In March 2022, Mexico voted in favor of United Nations General Assembly Resolution ES-11/1. The resolution deplored Russia's invasion of Ukraine and confirmed the involvement of Belarus in the invasion. In November of that same year, a 'Friendship Group' was installed in the Mexican Chamber of Deputies with the goal to develop and promote cultural, technological, industrial and agricultural exchanges and for both nations to explore the possibility of opening resident embassies in their respective capitals.

Over the past several years, Belarusian migrants have been fleeing to Mexico and traveling to the U.S. border seeking asylum for fear of persecution in their country. Most of the migrants wait in Mexico until their asylum petitions are accepted.

==High-level visits==
High-level visits from Belarus to Mexico
- Ambassador and Envoy Sergey Ling (2002)
- Minister of Natural Resources Vladimir Tsalko (2010)
- Ministry of Foreign Affairs Head of the Americas Department Oleg Kravchenko (2015)
- House Representative Sergei Kosevich (2022)
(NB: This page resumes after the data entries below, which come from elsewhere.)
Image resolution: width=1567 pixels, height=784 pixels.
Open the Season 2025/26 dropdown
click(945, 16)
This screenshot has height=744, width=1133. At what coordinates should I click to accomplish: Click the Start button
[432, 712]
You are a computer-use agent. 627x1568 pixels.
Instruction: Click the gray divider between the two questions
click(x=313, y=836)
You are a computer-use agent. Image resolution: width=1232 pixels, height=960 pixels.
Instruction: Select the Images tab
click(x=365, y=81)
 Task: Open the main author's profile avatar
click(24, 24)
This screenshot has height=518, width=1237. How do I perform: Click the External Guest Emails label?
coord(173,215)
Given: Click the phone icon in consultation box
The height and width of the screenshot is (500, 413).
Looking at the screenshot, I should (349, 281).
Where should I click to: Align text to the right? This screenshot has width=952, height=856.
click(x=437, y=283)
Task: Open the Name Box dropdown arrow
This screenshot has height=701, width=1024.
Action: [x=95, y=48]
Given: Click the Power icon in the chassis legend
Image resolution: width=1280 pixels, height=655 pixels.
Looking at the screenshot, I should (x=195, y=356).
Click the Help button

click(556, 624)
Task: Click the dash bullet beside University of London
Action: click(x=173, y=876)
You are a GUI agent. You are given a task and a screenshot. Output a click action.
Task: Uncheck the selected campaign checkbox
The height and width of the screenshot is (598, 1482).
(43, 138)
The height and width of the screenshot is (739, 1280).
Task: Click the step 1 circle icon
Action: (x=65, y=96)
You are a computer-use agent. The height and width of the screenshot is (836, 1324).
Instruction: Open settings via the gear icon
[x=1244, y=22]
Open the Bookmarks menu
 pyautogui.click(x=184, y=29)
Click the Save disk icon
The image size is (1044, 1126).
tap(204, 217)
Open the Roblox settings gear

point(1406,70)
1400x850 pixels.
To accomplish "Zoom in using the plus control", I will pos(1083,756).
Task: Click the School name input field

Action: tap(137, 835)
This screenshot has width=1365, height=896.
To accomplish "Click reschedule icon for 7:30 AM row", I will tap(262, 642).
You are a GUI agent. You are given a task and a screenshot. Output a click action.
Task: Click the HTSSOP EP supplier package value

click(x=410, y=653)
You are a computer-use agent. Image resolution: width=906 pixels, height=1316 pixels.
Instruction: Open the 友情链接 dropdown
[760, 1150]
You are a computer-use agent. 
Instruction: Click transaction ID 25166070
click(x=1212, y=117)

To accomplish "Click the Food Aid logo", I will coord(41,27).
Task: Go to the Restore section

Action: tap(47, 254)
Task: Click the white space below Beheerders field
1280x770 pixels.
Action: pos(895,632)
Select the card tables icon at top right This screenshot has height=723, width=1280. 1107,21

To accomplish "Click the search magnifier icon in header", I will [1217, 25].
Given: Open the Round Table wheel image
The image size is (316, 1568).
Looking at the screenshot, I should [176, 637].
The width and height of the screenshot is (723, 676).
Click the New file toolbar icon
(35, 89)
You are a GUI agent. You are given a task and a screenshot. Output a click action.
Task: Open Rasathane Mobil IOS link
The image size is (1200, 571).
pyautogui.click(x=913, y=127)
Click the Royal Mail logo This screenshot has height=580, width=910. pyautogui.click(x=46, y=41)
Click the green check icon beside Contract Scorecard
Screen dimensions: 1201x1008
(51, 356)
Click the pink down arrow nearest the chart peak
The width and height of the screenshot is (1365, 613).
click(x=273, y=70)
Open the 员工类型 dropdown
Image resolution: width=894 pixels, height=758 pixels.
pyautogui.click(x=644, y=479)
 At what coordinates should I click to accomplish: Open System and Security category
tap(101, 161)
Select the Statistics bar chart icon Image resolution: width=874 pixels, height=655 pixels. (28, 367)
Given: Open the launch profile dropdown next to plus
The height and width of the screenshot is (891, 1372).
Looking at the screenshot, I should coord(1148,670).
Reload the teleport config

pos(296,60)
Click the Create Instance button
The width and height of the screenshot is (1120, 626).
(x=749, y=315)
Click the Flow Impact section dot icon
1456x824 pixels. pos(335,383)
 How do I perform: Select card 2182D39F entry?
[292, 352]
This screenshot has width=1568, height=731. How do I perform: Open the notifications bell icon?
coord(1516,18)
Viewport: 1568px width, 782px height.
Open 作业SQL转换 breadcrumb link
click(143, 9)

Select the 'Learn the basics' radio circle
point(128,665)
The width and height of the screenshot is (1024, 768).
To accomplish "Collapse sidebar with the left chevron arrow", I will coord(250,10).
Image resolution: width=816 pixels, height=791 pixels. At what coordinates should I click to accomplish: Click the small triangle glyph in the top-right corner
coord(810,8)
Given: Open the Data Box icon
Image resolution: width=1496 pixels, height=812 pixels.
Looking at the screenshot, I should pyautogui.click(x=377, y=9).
High-level visits from Mexico to Belarus
- Undersecretary of the Economy Carlos Arce Macías (2008)

==Bilateral Agreements==
Both nations have signed a few bilateral agreements such as an Agreement on the Establishment of a Joint Economic Commission (2008) and an Agreement for the Promotion and Reciprocal Protection of Investments (2008).

==Trade==
In 2023, trade between Belarus and Mexico totaled US$63.3 million. Belarus' main exports to Mexico include: brass-plated steel, tires, potassium chloride and band saw blades. Mexico's main exports to Belarus include: malt beer, tequila, and casing tubes. Mexican multinational company América Móvil operates in Belarus under the operation of A1 Telekom Austria Group.

==Diplomatic missions==
- Belarus is accredited to Mexico from its embassy in Havana, Cuba and maintains an honorary consulate in Mexico City.
- Mexico is accredited to Belarus from its embassy in Moscow, Russia and maintains an honorary consulate in Minsk.